=== Directive ===
Could you write out the items from the line with "Screen dimensions: 286x507" up to and including the line with "point(893,635)", swapping "yellow" for "red" and keeping everything else the same? Leave the pictures out of your answer.

=== Data supplied ===

============================================================

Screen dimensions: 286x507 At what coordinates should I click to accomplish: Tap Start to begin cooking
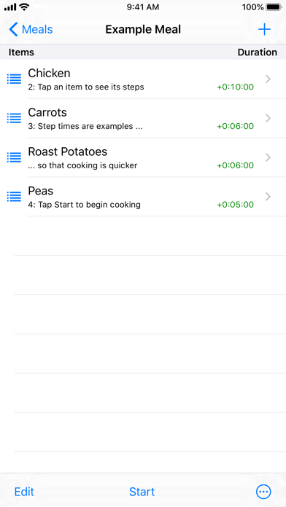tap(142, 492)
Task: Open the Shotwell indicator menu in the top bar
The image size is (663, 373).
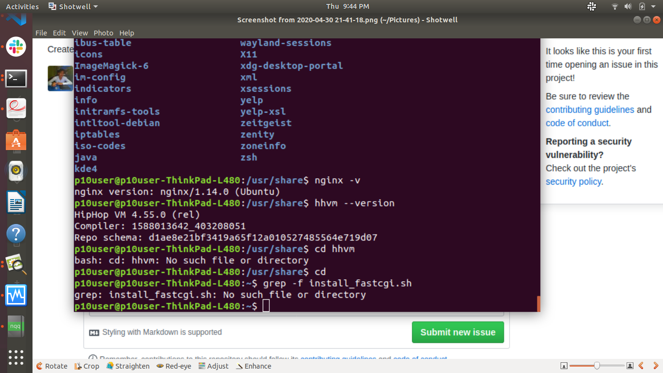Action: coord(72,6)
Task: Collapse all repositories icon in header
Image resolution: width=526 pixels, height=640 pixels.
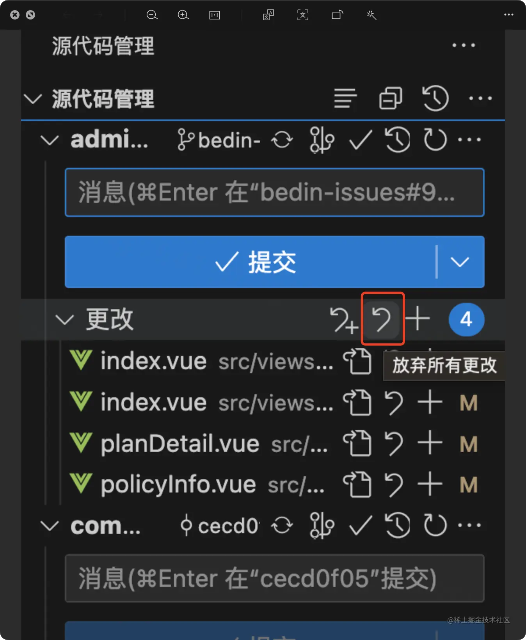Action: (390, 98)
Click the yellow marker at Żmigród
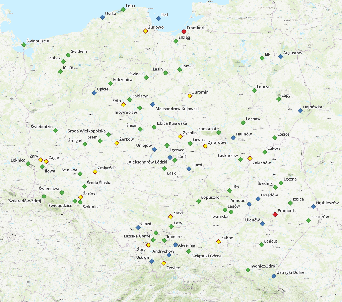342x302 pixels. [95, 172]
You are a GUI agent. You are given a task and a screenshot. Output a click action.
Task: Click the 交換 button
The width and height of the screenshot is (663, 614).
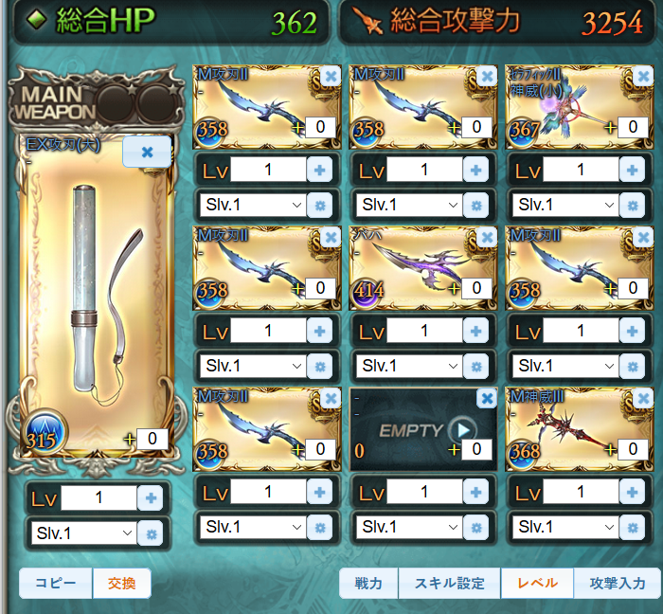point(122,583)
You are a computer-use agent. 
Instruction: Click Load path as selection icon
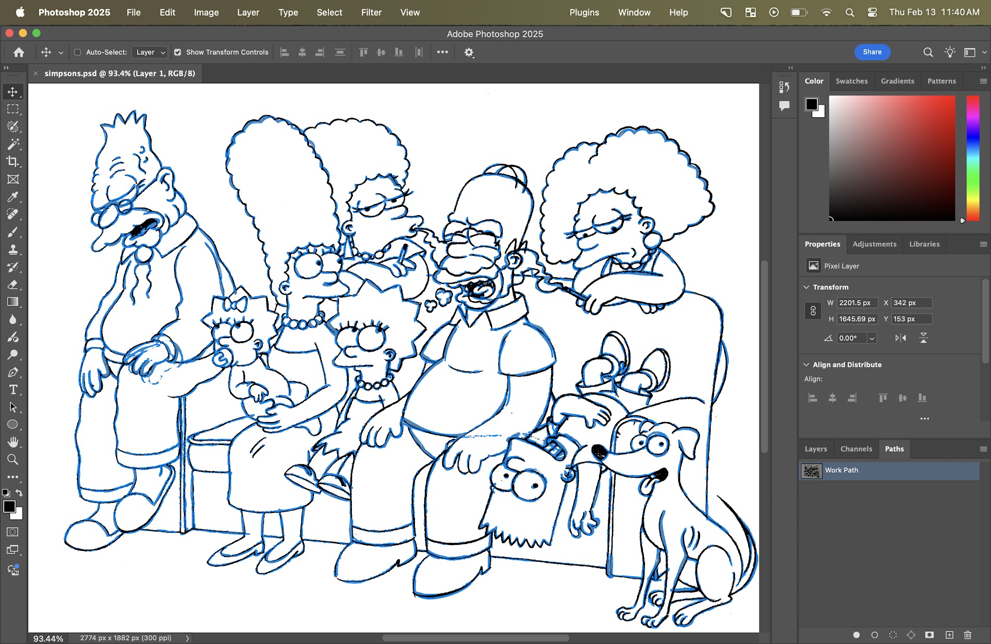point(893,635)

============================================================

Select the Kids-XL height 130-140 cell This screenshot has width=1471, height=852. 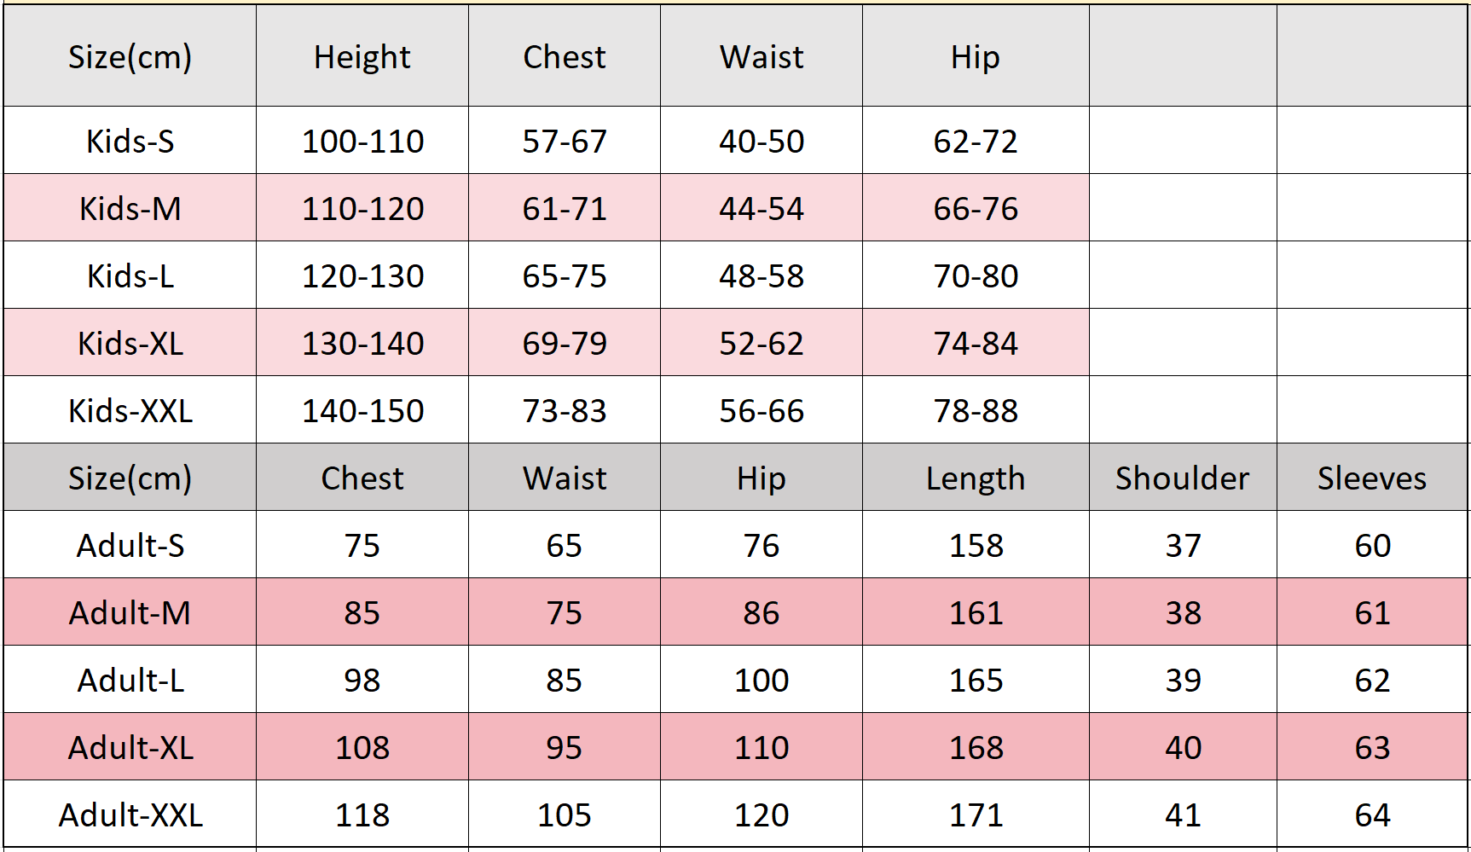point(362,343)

============================================================

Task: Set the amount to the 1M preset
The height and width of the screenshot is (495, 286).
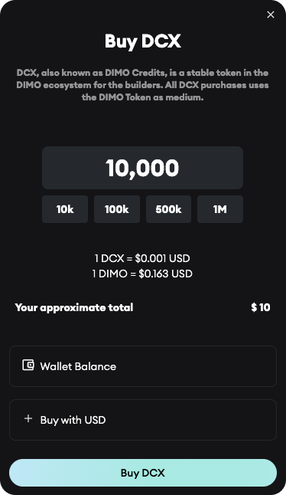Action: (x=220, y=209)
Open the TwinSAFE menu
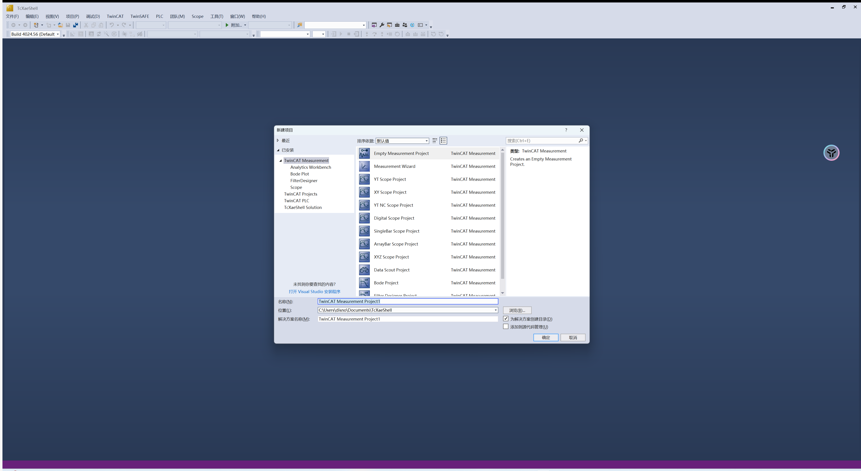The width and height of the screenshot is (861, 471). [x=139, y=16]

============================================================

=== Task answer ===
Screen dimensions: 286x507 At what coordinates should I click to accomplish: Tap Start to begin cooking
tap(142, 492)
Task: Open the Shotwell indicator menu in the top bar
The image size is (663, 373).
Action: coord(72,6)
Task: Collapse all repositories icon in header
Image resolution: width=526 pixels, height=640 pixels.
Action: (390, 98)
Click the red marker at Żmigród
342x302 pixels. [95, 172]
You are a GUI agent. You are given a task and a screenshot. Output a click action.
Task: Click the 交換 button
The width and height of the screenshot is (663, 614).
point(122,583)
You are a computer-use agent. 
Instruction: Click Load path as selection icon
point(893,635)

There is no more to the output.